Fortunately Langley is made of stronger stuff than Conway and I, and, brandishing the machete, she drags us through the acres of foreboding flora and spikes and thorns until, incredibly, we actually find a freshwater lagoon. Ignoring the threat of crocodiles, she immediately volunteers to fill the vessels with water, which, as a feminist, I am more than happy to let her do.
Then I realise I will probably be outed as a coward in the glossy press, so I volunteer to fill the bottles, with Langley holding a machete over my head in case a crocodile makes an appearance. Afterwards, we leg it back to our “camp”, feeling, frankly, disproportionately exhilarated. Did we boil and drink the water? Of course not. It looked like urine. The thing most people ask when you mention you’ve met Bear Grylls is whether he made you drink your own piss, but I wasn’t going to contract cholera for a Times2 feature. Without properly discussing it, we all individually reach the conclusion that the best strategy is to lie still under a tree until we are rescued, which, as it happens, is exactly what I would do in the event of being an actual castaway on a desert island. We drink the final thimble of water in the metal canteen as if it were a rare whisky and settle in for the longest and thirstiest night of our lives.
Did I learn anything from the experience? Yes. I learnt that the experience of “survival”, at least as it is created for TV, is packed with ironies: not least that it increases significantly the chance of sudden injury and death. I learnt that we don’t need to eat as much as we do: we pigged out when we had food put in front of us on our return, but we weren’t exactly dying of hunger at the end of the exercise.

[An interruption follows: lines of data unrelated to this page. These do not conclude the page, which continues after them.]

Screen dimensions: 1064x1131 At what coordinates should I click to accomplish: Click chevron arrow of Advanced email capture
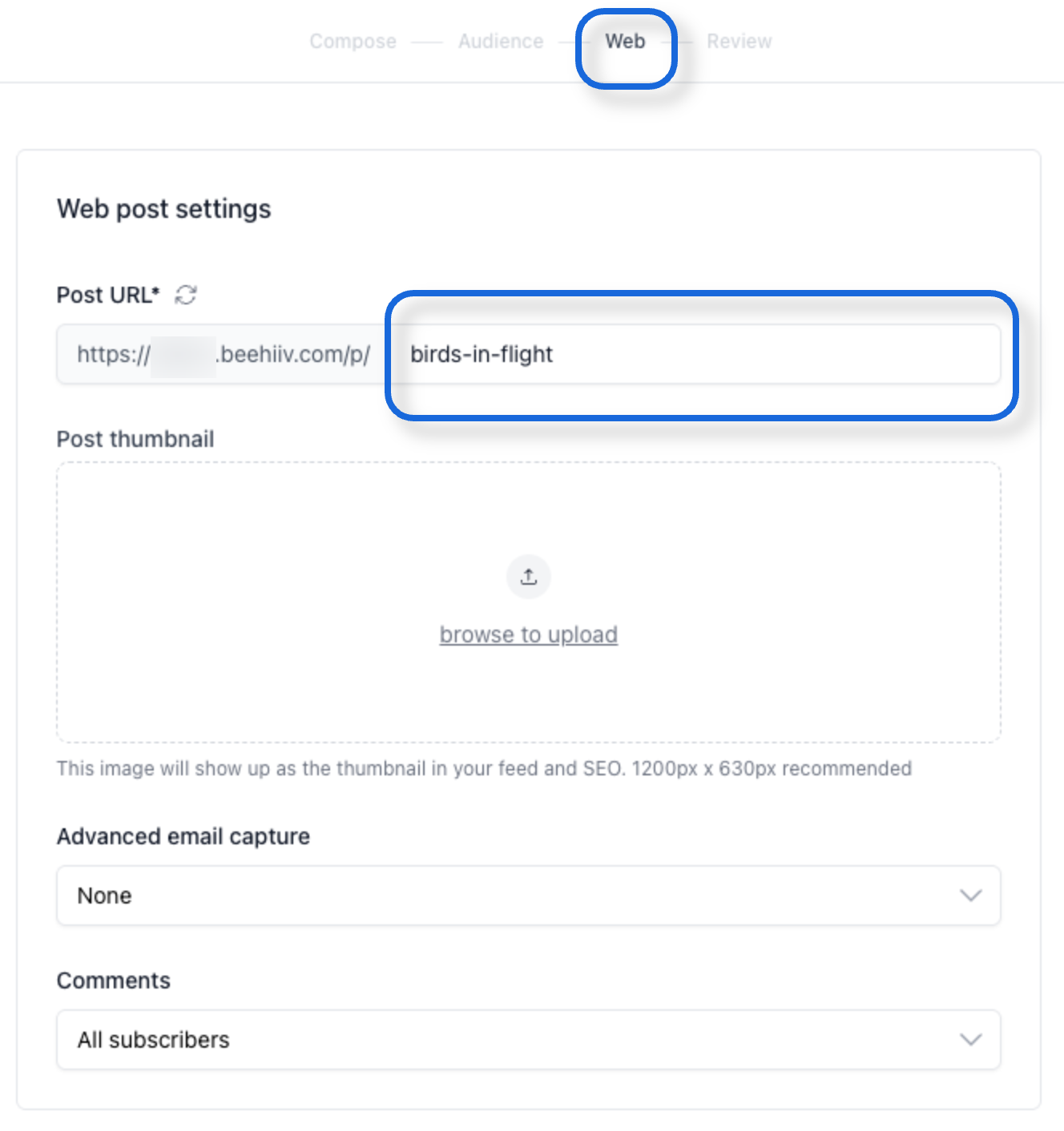coord(970,896)
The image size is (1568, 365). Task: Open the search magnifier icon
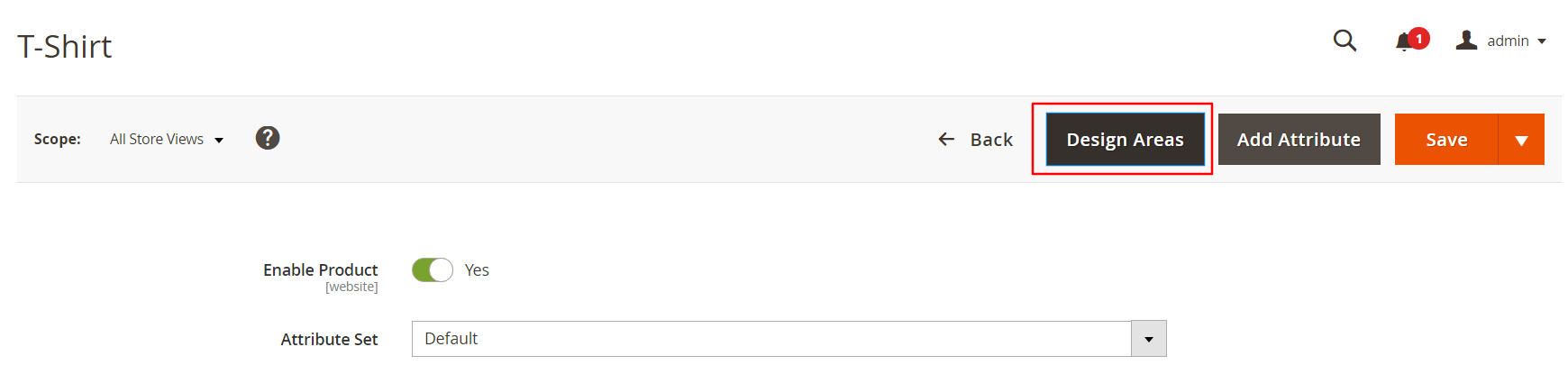[x=1345, y=41]
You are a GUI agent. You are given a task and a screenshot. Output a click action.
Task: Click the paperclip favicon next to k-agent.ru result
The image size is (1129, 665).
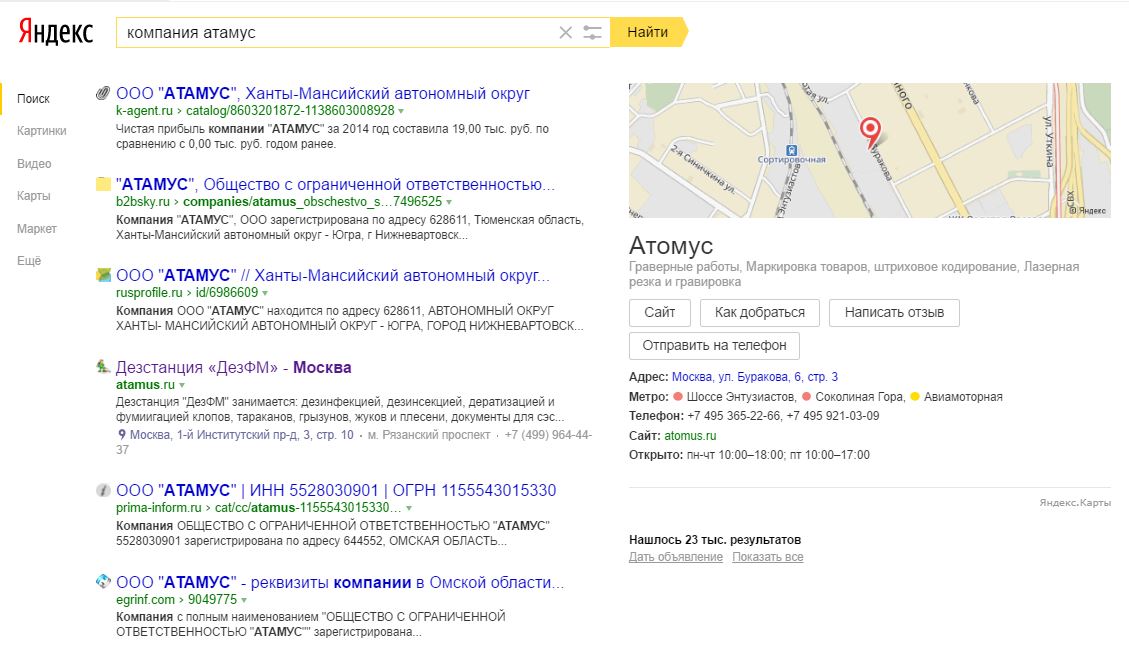[100, 92]
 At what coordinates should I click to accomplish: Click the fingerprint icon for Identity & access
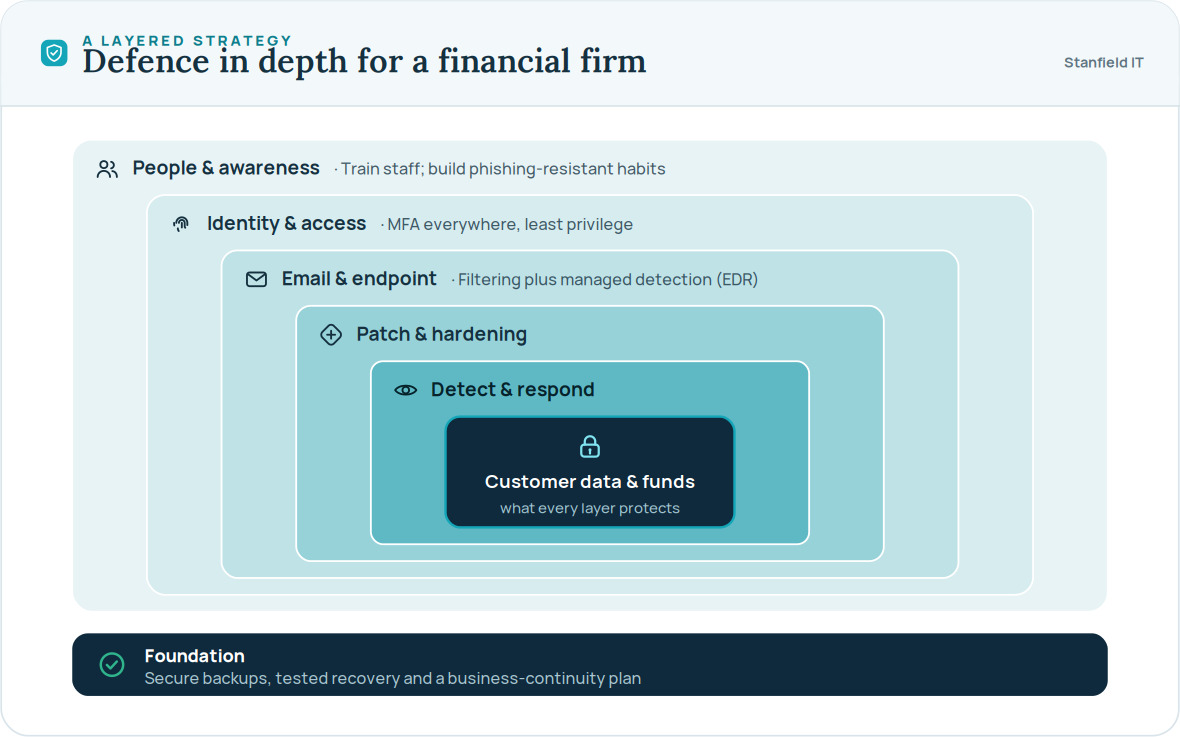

I learnt that is the simple things that you miss the most, such as chairs (nature doesn’t produce comfortable seats), concrete (sand is a tedious surface), mirrors (we had to rely on telling each other if there was anything disgusting on our faces) and music (it is a delight to even hear Bon Jovi playing in a café when we get back).
I learnt that there is nothing sexy about the desert island experience: it leaves you dirty and smelly and full of self-disgust. Indeed, we had all been grossed out when we heard that the cast had found a toothbrush on the beach and shared it, but by day three I was almost ready to do the same.
Yet none of it was, as Grylls had forecast, profound or life-changing. I went knowing that the secret of happiness is love and work, and it was no particular surprise that it made me unhappy to be deprived of both. I am full of respect for the people who managed to survive six weeks of the torment and I can’t wait to see the show, but I am also bemused why anyone would want to volunteer.
Which brings me to the island’s final gift to us. On a recent train journey, Langley found herself talking to someone who was a contestant on the new series. They had a hoot laughing about the mosquitoes, the crocodiles, the plastic bottles. Yet then she discovered that the tree we had slept under was actually where the cast went to the toilet. They called it “the dumping tree”. So basically, we slept on a cesspit.